In general you have turn-based strategy games like Civ, that have been deep(excluding recent installments) but have been extremely unsupported and underemployed from a Multiplayer perspective.
On the other hand you've had RTS games like the Blizzard-crafts, that were designed more for multiplayer, and have received much more multiplayer popularity and support, one even being watchable enough to be called an "esport", but are shallow to a fault.
Maybe some strategy nerds will bring up an exception or two, but the paradigm has mostly been Turn-based Vs RTS, Deep vs Shallow, Singleplayer Vs Multiplayer
When Stellaris was released in 2016 I saw it as an attempt to bridge that gap, and to tap into the Twitch market. It was a grand-strategy game that attempted the depth of Civ in Space, but was almost completely designed around its somewhat unique queueing system, all the way down to little mechanics like Tech Overflow, and the monthly pseudo-turns, that made it much more popular and appropriate for multi-player and streaming.
Is that Brilliant game design, trying to make a game with the best of both worlds? I'd call it at least astute, in theory anyway.
There have obviously been a lot of bumps, and bugs, along the way. Perhaps the developers would have stuck to their original vision if their game-stutter and other issues hadnt killed off so much of their multiplayer community.
Honestly, from a lot of the design choices I've seen Stellaris may as well be completely re-released as a turn-based game.
Why is there no Growth Overflow for instance? Growth is now no longer pop-distinct, its treated as a resource like everything else, so why does growth have breakpoints rather than overflow?

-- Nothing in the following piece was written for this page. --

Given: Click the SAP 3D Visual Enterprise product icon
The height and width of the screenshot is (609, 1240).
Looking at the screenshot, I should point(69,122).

Why did they implement a system like job-strata, which has seemingly no purpose other than to fill a developer's economic fantasies, and to punish both the player and the AI with bug-riddled inefficiencies, or mind-killing micro.
Why have sectors, which were always better in theory than in execution, been reduced even further in scope?
Then there's the example of migration no longer actually existing as anything more than a function of growth, the example of buildings no longer being economic to queue...
I could probably think of more examples, but the point is that the game no longer functions in real-time, even in theory. If thats the case, then all its real-time elements are no more than vestigial, serving no purpose.